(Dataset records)
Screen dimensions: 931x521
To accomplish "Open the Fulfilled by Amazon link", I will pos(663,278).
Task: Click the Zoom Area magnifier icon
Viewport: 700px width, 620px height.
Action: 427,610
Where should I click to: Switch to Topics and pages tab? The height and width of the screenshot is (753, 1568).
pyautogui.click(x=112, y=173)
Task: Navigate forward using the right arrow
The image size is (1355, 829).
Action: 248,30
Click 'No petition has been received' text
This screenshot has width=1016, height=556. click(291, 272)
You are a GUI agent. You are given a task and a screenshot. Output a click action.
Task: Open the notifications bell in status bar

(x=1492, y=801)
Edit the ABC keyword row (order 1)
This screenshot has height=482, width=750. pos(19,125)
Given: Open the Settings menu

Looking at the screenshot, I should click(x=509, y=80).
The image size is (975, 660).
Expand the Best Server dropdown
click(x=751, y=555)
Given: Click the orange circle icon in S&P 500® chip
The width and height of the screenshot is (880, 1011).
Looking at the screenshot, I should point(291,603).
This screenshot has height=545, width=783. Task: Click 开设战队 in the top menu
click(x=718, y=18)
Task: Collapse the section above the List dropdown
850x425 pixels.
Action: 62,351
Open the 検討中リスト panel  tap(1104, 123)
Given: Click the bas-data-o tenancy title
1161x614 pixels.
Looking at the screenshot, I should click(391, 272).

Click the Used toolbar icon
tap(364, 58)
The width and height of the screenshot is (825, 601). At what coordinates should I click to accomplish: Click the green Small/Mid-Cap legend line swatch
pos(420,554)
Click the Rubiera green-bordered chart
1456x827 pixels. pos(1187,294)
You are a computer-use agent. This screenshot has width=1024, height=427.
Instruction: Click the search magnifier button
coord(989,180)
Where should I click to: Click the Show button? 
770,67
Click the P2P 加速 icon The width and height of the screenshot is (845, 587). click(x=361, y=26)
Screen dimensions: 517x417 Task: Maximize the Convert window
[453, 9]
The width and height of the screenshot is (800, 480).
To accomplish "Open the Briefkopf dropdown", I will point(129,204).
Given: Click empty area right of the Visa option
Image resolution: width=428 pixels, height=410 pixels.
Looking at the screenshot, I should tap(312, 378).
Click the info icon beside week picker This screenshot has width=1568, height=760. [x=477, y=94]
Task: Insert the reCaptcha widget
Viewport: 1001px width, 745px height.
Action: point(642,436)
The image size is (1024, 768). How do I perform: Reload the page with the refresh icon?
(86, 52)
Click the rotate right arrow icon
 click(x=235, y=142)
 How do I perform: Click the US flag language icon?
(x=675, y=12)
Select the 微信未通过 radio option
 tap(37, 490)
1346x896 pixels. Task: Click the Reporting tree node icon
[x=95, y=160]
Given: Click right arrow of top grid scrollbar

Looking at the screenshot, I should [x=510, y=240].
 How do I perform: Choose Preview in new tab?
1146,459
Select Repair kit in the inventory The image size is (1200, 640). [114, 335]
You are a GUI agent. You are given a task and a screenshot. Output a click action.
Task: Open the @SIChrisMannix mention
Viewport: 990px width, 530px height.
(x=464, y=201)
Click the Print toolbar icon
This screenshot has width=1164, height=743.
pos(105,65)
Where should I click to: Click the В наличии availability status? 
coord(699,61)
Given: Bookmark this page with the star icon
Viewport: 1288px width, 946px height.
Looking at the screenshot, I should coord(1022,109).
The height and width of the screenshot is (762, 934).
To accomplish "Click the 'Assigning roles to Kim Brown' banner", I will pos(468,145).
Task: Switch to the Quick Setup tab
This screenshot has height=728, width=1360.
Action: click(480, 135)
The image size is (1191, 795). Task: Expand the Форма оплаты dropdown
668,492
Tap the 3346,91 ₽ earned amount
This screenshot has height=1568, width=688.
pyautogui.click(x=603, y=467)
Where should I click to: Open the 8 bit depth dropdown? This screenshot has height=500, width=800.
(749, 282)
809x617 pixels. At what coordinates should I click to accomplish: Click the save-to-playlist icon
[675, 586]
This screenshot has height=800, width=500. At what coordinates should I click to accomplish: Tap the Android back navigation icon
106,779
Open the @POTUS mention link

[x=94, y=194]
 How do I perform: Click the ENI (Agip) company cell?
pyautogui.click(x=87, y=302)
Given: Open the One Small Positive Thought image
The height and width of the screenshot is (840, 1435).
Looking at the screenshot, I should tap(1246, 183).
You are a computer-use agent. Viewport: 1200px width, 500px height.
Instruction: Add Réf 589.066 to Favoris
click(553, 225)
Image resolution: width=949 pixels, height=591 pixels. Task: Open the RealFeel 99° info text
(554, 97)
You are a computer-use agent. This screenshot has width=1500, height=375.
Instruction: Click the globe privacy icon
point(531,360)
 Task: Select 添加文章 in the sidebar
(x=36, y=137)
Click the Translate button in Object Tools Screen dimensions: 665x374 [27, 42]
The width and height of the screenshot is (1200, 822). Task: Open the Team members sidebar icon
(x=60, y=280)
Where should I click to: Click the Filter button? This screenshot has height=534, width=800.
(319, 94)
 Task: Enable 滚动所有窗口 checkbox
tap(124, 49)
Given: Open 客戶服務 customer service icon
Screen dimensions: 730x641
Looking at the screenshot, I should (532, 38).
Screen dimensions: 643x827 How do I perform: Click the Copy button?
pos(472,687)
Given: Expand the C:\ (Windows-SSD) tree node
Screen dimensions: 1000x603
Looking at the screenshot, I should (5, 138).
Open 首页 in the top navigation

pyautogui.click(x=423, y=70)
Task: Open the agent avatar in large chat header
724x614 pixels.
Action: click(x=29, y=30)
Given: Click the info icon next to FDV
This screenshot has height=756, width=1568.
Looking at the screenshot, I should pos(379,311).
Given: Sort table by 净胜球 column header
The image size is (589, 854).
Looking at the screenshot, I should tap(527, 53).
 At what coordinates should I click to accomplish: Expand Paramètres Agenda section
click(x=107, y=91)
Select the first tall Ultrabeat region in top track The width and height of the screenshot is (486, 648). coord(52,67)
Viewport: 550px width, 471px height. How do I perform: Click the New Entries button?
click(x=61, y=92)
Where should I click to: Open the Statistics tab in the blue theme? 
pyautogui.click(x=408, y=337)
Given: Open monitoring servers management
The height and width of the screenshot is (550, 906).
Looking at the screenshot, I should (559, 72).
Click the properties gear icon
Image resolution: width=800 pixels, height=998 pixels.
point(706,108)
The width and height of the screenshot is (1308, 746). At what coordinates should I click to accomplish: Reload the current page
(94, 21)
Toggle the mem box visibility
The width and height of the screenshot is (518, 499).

ABOUT THIS TASK: Please, from the entries above, set down exactly the lines from the one containing "Open the @POTUS mention link" through the one containing "Select the first", and only those.

ANSWER BOX:
Open the @POTUS mention link

[x=94, y=194]
 How do I perform: Click the ENI (Agip) company cell?
pyautogui.click(x=87, y=302)
Given: Open the One Small Positive Thought image
The height and width of the screenshot is (840, 1435).
Looking at the screenshot, I should tap(1246, 183).
You are a computer-use agent. Viewport: 1200px width, 500px height.
Instruction: Add Réf 589.066 to Favoris
click(553, 225)
Image resolution: width=949 pixels, height=591 pixels. Task: Open the RealFeel 99° info text
(554, 97)
You are a computer-use agent. This screenshot has width=1500, height=375.
Instruction: Click the globe privacy icon
point(531,360)
 Task: Select 添加文章 in the sidebar
(x=36, y=137)
Click the Translate button in Object Tools Screen dimensions: 665x374 [27, 42]
The width and height of the screenshot is (1200, 822). Task: Open the Team members sidebar icon
(x=60, y=280)
Where should I click to: Click the Filter button? This screenshot has height=534, width=800.
(319, 94)
 Task: Enable 滚动所有窗口 checkbox
tap(124, 49)
Given: Open 客戶服務 customer service icon
Screen dimensions: 730x641
Looking at the screenshot, I should (532, 38).
Screen dimensions: 643x827 How do I perform: Click the Copy button?
pos(472,687)
Given: Expand the C:\ (Windows-SSD) tree node
Screen dimensions: 1000x603
Looking at the screenshot, I should (5, 138).
Open 首页 in the top navigation

pyautogui.click(x=423, y=70)
Task: Open the agent avatar in large chat header
724x614 pixels.
Action: click(x=29, y=30)
Given: Click the info icon next to FDV
This screenshot has height=756, width=1568.
Looking at the screenshot, I should pos(379,311).
Given: Sort table by 净胜球 column header
The image size is (589, 854).
Looking at the screenshot, I should tap(527, 53).
 At what coordinates should I click to accomplish: Expand Paramètres Agenda section
click(x=107, y=91)
Select the first tall Ultrabeat region in top track The width and height of the screenshot is (486, 648). coord(52,67)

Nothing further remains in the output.